The moment barely needs replaying. I’ll do it anyway. On the final day of the Premier League season, Manchester City and Manchester United are level on points, yet the Citizens have a significantly better goal difference. United are to play Sunderland, City will play QPR. One win stands between the “Noisy Neighbours” and a league title. United cruise to a 0-1 victory. Unbelievably, with five minutes of extra-time remaining at the Etihad, City are 2-1 down. Edin Dzeko snatches a goal from a corner, yet a winner is improbable, verging on impossible. The ball is played into Balotelli in the box who, whilst falling over, lays the ball off to Sergio Aguero. One famous first touch, and he hammers the ball past Paddy Kenny. Mass hysteria. In the stadium, fans are praying, screaming, crying. In Cape Town, my 13 year-old self has long since thrown his lunch to the floor and is jumping on the couch in disbelief.
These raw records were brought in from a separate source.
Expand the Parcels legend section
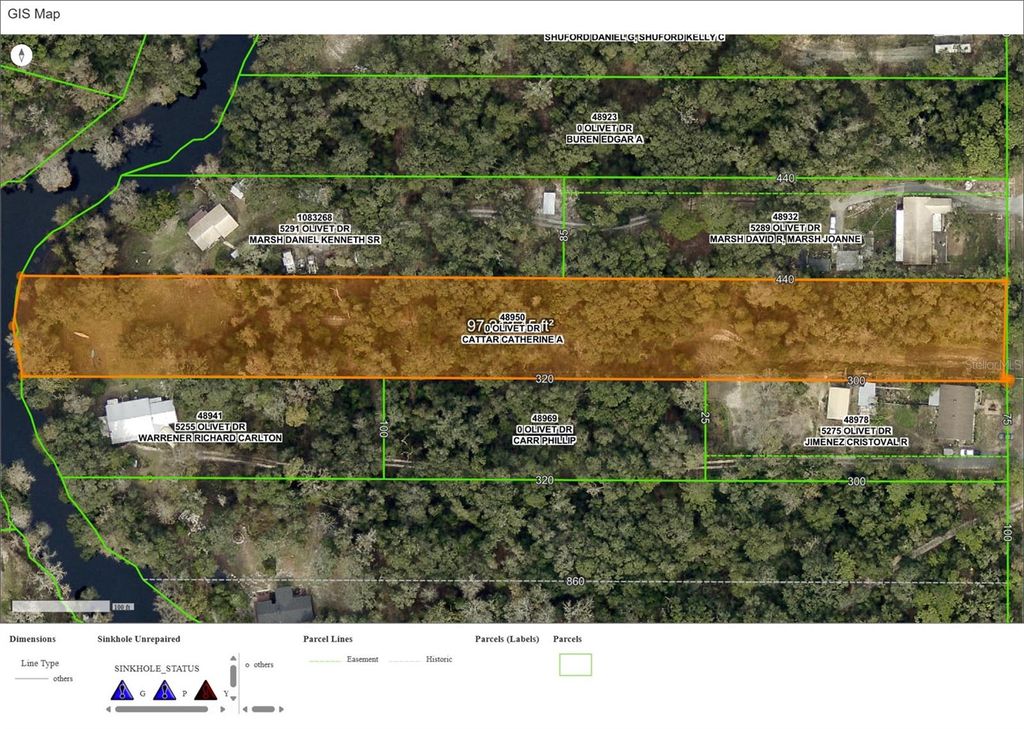1024x729 pixels. click(x=568, y=638)
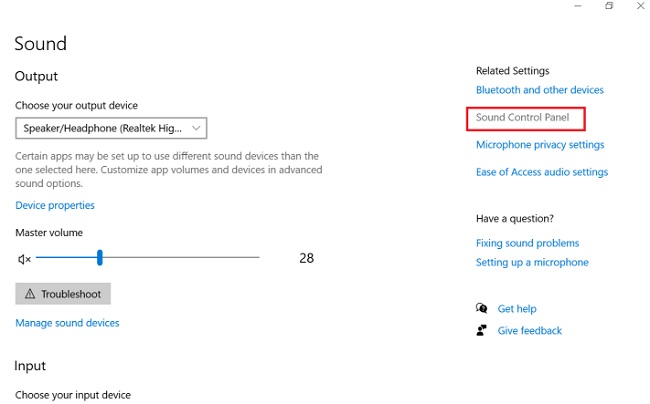The image size is (650, 404).
Task: Mute the master volume speaker icon
Action: coord(25,259)
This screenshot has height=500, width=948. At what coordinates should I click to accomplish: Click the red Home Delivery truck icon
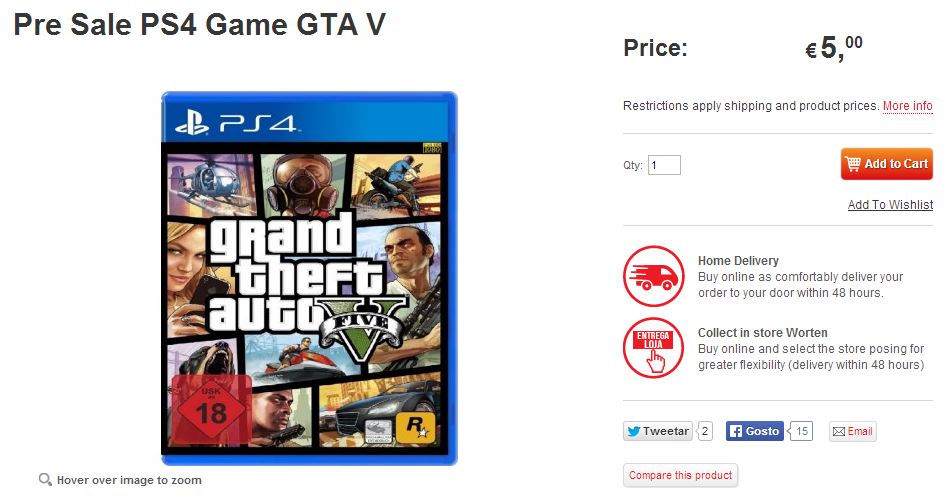pyautogui.click(x=653, y=276)
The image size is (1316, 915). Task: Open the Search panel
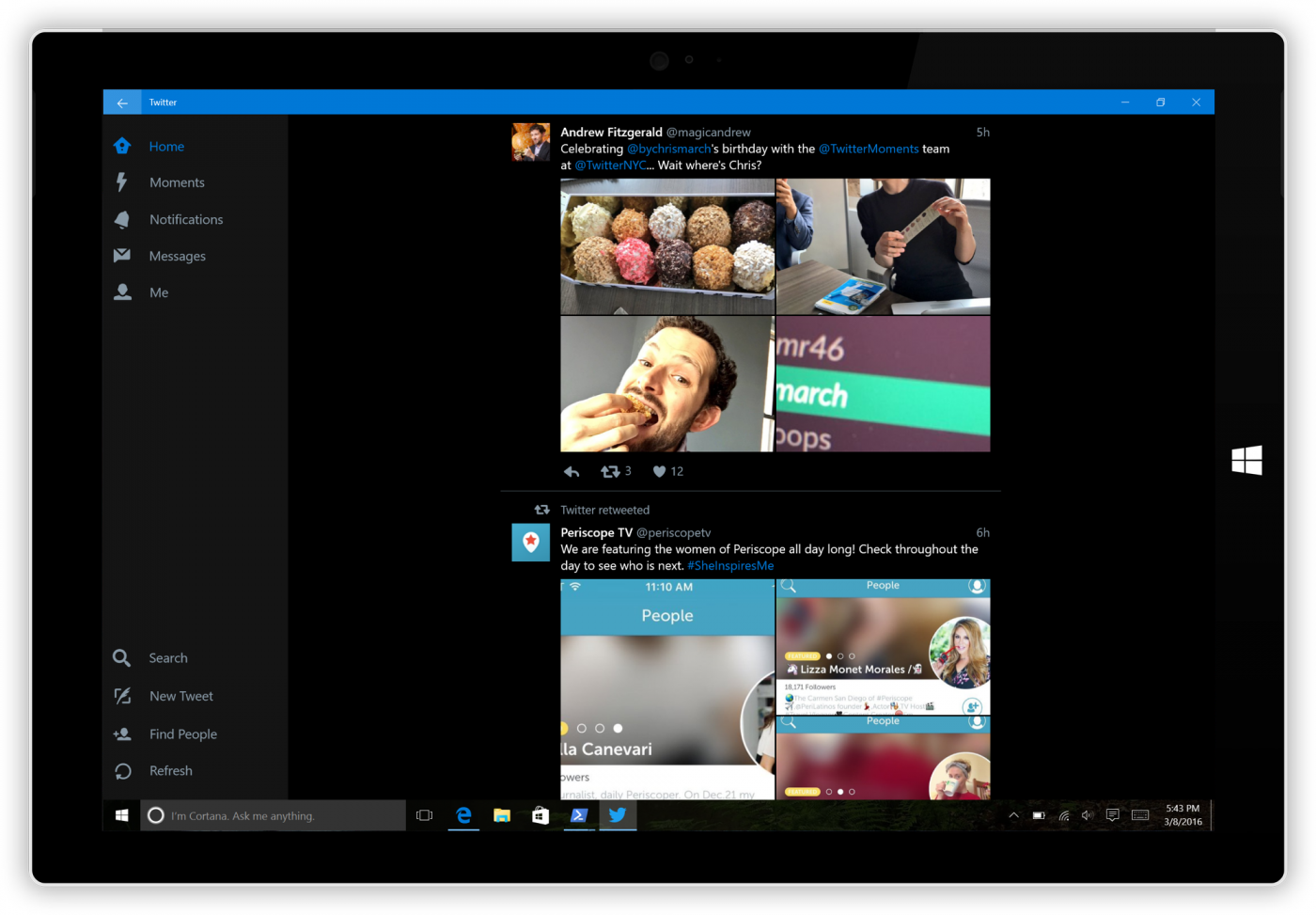pyautogui.click(x=168, y=657)
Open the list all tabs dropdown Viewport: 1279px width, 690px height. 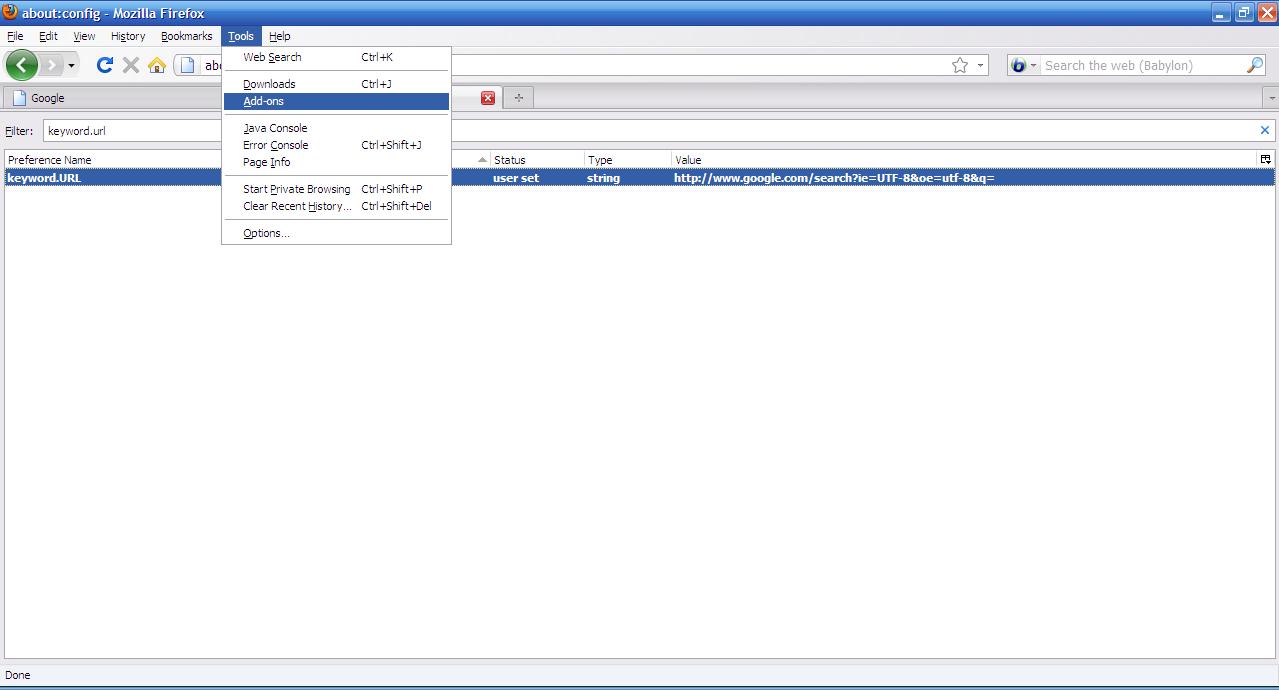pos(1271,98)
Re-watching the last ten minutes of that game, the beauty of football, and indeed sport, becomes abundantly clear. The build-up is shambolic: Joleon Lescott nearly sends Jay Bothroyd through on goal; Samir Nasri lets a ball go out of play not knowing a City player had taken the last touch; and David Silva doesn’t realise he has to take the corner which Dzeko will score from. Yet, without all of these moments, which wouldn’t be out of character in a Sunday league game, one of the most awe-inspiring moments in sporting history would not have happened.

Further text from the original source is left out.